Early Literacy Warning Signs Parents Should Never Ignore
By: Becca Phillips, Advocate
As a prior special education teacher myself who has worked with and taught many students with dyslexia over the years and am Orton Gillingham trained myself, here are some really important and key early literacy warning signs that parents should not ignore in their children. If you’re wondering whether your child’s reading development is on track, or if something doesn’t quite feel right, take some time to read through this blog and don’t ignore that gut feeling you have.
Early literacy struggles do not mean that your child isn’t smart, motivated, or capable, but it does mean your child may need explicit, structured support earlier rather than later. The earlier we can act and intervene, the easier it is to close the gap. Dyslexia is a neurobiological condition, thus it stems from differences in brain structure and function, particularly affecting language processing regions. It does not have any reflection on a child’s intelligence.
Signs that can be frequently dismissed but are important to know are:
A family history of reading difficulties or dyslexia
Significant gaps between verbal intelligence and reading skills
Strong listening comprehension but weak independent reading
Difficulty learning sight words despite repetition
Behavioral issues that appear primarily during literacy tasks
Reading is not a skill or process that comes naturally to children like speaking does. The brain has to be explicitly taught how to connect sounds to letters (phonics) and how to blend those sounds into words (phoneme blending). The process of learning to read encompasses mastering five core components: Phonemic Awareness (individual sounds in words), Phonics (letters and sounds), Fluency (reading speed & expression), Vocabulary (word meaning), and Comprehension (understanding text). All of these skills build upon each other and ultimately it starts with recognizing sounds and letters before progressing to reading fluently, and finally understanding the text's meaning.
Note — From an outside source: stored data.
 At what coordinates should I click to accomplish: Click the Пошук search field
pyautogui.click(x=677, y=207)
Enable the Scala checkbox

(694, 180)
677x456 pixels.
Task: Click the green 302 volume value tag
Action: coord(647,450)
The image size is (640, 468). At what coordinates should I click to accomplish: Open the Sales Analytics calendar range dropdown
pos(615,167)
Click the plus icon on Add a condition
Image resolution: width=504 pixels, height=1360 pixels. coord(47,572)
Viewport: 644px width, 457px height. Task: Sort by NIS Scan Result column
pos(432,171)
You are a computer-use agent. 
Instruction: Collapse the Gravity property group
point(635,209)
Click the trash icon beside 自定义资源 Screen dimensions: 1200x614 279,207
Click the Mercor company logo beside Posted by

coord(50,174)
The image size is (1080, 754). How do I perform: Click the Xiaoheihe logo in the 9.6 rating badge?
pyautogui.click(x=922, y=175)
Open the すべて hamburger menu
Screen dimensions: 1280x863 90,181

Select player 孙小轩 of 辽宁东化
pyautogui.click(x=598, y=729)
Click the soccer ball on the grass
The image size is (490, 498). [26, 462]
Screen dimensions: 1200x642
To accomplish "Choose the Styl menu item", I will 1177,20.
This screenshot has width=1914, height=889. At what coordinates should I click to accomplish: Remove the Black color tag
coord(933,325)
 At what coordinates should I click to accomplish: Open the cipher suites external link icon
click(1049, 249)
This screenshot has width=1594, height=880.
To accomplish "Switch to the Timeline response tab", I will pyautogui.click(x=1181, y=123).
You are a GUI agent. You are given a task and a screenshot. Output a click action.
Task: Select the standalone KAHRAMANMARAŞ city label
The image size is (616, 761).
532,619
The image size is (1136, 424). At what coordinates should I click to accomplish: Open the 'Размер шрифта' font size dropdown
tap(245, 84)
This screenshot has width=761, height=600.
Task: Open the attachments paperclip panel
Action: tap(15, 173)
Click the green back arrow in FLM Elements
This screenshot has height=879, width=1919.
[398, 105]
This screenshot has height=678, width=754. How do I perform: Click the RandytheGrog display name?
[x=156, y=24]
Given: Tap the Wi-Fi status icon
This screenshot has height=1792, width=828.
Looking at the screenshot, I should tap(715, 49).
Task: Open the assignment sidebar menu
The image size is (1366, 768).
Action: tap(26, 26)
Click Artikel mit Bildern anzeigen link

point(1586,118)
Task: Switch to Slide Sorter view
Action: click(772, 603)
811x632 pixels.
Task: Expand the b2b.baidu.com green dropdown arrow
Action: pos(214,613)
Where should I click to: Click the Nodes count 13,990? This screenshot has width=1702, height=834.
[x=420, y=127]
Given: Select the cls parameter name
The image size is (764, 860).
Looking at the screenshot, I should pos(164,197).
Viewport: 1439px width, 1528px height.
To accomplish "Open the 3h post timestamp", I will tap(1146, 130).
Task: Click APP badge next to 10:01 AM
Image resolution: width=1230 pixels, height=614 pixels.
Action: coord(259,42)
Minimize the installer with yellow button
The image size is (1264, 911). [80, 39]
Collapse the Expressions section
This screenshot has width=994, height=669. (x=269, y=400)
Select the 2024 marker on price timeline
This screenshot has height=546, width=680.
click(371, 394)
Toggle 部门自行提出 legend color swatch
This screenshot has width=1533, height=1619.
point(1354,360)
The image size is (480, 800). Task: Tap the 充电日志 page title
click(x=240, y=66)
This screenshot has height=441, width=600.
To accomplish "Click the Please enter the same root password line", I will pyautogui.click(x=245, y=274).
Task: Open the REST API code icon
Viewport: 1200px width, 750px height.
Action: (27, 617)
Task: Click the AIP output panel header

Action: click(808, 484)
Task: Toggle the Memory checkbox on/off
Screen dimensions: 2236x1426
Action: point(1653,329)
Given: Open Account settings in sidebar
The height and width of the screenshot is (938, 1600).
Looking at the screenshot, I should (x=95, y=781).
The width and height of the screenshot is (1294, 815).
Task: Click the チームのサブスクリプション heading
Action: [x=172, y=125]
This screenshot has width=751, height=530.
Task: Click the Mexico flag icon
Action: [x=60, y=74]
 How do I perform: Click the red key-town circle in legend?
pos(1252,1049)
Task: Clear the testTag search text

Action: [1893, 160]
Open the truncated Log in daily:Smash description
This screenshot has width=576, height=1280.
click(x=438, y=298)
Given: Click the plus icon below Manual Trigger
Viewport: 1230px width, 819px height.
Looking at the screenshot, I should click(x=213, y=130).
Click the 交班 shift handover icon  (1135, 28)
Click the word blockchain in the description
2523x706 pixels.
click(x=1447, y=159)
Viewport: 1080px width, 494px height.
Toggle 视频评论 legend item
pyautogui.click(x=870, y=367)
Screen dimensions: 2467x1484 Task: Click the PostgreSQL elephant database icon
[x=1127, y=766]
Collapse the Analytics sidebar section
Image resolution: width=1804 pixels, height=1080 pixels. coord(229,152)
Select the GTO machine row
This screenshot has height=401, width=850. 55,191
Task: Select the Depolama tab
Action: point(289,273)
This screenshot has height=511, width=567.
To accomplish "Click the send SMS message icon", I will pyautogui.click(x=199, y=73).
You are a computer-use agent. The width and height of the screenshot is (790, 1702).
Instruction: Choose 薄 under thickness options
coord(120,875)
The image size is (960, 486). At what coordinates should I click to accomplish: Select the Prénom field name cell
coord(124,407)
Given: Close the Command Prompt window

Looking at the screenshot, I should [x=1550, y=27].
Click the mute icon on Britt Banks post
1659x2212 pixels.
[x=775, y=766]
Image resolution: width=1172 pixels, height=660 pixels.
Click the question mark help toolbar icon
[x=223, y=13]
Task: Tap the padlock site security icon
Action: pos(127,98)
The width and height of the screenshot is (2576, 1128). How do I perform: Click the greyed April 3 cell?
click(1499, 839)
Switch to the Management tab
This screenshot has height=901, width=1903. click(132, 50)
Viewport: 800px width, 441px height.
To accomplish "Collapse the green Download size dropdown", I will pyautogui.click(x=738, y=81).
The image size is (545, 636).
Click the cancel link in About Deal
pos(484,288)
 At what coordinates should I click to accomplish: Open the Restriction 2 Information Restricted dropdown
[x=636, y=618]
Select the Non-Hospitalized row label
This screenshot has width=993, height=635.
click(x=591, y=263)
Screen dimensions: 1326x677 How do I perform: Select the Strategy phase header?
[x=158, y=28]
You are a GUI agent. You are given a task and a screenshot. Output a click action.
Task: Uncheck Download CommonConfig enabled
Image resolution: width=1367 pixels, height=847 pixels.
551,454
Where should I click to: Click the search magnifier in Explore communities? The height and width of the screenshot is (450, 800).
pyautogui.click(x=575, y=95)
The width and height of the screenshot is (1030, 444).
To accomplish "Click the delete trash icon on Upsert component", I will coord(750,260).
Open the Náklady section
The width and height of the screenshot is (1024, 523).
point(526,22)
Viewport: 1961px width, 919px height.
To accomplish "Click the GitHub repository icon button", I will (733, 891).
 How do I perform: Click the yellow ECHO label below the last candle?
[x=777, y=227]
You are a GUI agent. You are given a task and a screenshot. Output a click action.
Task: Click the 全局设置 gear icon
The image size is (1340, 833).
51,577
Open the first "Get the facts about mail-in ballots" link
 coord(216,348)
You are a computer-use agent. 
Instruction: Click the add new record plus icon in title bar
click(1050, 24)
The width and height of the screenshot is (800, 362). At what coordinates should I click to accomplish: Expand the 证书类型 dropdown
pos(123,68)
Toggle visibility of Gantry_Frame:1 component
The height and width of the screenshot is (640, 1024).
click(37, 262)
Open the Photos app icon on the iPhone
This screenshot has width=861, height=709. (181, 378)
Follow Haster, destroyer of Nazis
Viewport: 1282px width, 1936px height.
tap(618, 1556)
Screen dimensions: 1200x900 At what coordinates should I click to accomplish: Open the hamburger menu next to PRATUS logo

When there is a breakdown in this process, children often compensate in ways that hide the problem, until reading demands increase in later grades. Starting in third grade, children are transitioning from learning how to read to reading to learn. If students who are still struggling in learning to read as they transition into intermediate grades, frustration, anxiety, and academic struggles often follow.
Let’s talk about early warning signs that you may see in Preschool or Kindergarten age children. Common signs of early literacy struggles or “red flags” can include:
Difficulty learning or retaining letter names
Trouble identifying or producing rhyming words
Struggling to clap syllables or break words into parts
Struggling to clap the number of words in a sentence
Limited interest in books or avoiding read-alouds
Difficulty learning songs, nursery rhymes, or the alphabet
Speech delays or difficulty pronouncing words clearly
Difficulty in identifying beginning or ending sounds in a word
All of these skills fall under a skill called phonological awareness, which is a critical foundational skill for reading. Weaknesses in phonological awareness are one of the earliest indicators of dyslexia.
Common signs of literacy struggles in Kindergarten - 2nd grade can include:
Difficulty matching letters to their sounds
Guessing words instead of sounding them out by their individual sounds
Trouble blending sounds to read simple words (ie. /c/ /a/ /t/ to read the word ‘cat’ OR /u/ /p/ to read the word ‘up’)
Inconsistent reading of the same word
Reading very slowly or with extreme effort
Avoidance of reading tasks
Difficulty spelling simple, phonetically regular words
If your child is receiving consistent literacy instruction and they are showing any of these signs, it is not something to just “wait out” and hope that it improves, it is something you want to raise concern about.
As children transition into older grades like 2nd - 4th, those who struggle in literacy are often working hard to mask their difficulties, which can look like:
Reading accuracy improves but remains very slow
Poor spelling despite memorization efforts
Difficulty decoding unfamiliar or multi-syllable words
Weak reading comprehension due to mental fatigue
Strong oral vocabulary but weak written output
Emotional responses to reading (tears, anger, avoidance)
This is often when parents may hear things from the school team like, “They’re just not trying or putting a lot of effort into reading,” or “They need to be reading more at home.” As a prior teacher, who as I mentioned work with a lot of students with reading difficulties and diagnoses of dyslexia, and spent several years on my schools Multi Tiered Systems of Support (MTSS/RTI team), I can tell you: practice or increasing time spent reading books does not fix a decoding problem. Direct, systematic, and explicit instruction does.
If you notice any of the above warning signs:
Trust your instincts. Parents are often right long before test scores show a problem.
Ask for data. Request information on phonics, decoding, and fluency from the school team, not just reading levels or computer based reading scores.
Request a formal, comprehensive psychoeducational evaluation. You do not need to wait for the school to suggest one, you have the right as a parent to request an evaluation at any point.
Look for structured literacy instruction. Programs should be explicit, systematic, and phonics based.
Avoid the “wait and see” trap. Time does not fix reading difficulties. Schools may try to dismiss you or push you off, wanting to “wait and see”, but continue to push for an evaluation and ensure the school is implementing evidence based reading interventions as well.
Early intervention can truly change the entire trajectory of a child’s academic life and it’s important to intervene the minute you start having concerns.